NAPL: Rising Confidence Lifts Printing Business Index
Press release from the issuing company
PARAMUS, N.J., June 30, 2003 – Printer confidence was up in May, according to the latest economic indicators from the Printing Business Panel of the National Association for Printing Leadership. In the highest reading since January, 30.3% of the printers surveyed by NAPL said they expect business to improve during the six months ahead. Just 13.0% expect business to decline, the lowest reading since last December. The economic analysis comes from NAPL's Printing Economic Research Center (PERC), which produces research and publications sponsored by Heidelberg, Kennesaw, Ga.
Rising confidence helped lift the NAPL Printing Business Index‘ (PBI‘), the Association’s broadest measure of print activity, to 46.1 in May, from 45.1 in April. That is the index’s second consecutive increase, following six consecutive declines. In September 2002, the index hit a two-year high of 54.1, but fell to a 15-month low in March 2003. (Readings above 50.0 mean more printers report activity is picking up than report activity is slowing down; readings below 50.0 mean the opposite.)
"The PBI will be staying below the critical 50.0 mark until the expectation that business will be improving turns into reality sometime after midyear," said Andrew Paparozzi, NAPL vice president and chief economist. "There’s no sign of that upturn yet."
Sales fell 1.3% in April (the latest available data) for the NAPL Printing Business Panel, the fourth consecutive decline.

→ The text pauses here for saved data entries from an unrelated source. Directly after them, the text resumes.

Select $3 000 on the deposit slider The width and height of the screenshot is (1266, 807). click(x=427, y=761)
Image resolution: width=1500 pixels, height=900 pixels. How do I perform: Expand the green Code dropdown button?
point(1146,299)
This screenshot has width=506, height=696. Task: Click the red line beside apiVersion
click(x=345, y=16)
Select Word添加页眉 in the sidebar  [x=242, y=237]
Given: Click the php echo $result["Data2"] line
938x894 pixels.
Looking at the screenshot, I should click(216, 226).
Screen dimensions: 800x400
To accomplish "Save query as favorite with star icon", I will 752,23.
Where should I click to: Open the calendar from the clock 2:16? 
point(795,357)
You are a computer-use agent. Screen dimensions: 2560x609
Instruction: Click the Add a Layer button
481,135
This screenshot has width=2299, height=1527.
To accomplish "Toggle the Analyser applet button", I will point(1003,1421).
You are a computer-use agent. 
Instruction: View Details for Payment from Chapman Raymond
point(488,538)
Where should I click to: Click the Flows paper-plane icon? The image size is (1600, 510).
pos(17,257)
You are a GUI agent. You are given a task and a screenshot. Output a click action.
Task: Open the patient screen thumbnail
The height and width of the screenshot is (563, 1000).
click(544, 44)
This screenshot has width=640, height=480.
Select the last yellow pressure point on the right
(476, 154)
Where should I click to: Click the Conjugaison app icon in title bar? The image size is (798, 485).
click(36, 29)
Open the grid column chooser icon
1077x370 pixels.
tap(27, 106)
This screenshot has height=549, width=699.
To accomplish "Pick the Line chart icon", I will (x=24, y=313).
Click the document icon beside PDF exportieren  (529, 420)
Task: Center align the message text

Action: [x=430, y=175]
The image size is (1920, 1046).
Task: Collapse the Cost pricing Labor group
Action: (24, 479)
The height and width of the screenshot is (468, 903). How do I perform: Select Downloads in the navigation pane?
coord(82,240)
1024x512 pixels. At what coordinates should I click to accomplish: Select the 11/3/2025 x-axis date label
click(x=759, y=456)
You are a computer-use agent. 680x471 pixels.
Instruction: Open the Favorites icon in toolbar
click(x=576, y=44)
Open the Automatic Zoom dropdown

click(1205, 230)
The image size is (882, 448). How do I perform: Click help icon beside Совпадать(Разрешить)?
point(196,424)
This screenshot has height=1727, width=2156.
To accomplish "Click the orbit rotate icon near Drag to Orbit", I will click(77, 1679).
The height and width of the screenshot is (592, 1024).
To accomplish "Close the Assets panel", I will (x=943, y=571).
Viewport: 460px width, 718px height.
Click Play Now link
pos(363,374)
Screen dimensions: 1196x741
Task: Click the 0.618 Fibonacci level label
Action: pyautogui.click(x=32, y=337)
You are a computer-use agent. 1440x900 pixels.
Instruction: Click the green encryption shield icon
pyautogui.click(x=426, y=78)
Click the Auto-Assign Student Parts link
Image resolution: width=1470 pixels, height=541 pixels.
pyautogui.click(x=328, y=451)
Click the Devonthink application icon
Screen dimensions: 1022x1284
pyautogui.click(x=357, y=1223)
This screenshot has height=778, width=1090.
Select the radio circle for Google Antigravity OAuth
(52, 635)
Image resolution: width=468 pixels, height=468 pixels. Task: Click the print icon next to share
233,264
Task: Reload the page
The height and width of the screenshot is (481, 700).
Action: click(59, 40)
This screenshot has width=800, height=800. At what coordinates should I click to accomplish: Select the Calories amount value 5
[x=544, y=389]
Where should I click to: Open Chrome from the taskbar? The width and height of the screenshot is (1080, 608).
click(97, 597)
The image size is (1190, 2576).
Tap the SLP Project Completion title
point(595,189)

Year-to-date (Jan. 1-Apr. 30), sales are down 1.7%.
"This year’s losses reverse the modest gains of late 2002, when sales grew 1.0% from September through December," says Paparozzi. "The good news is that declines have moderated since January of this year, when sales fell 3.7%. And, despite a quarter disrupted by war, we’re still well ahead of last year, when sales fell 6.3% through April and 10.5% in March alone."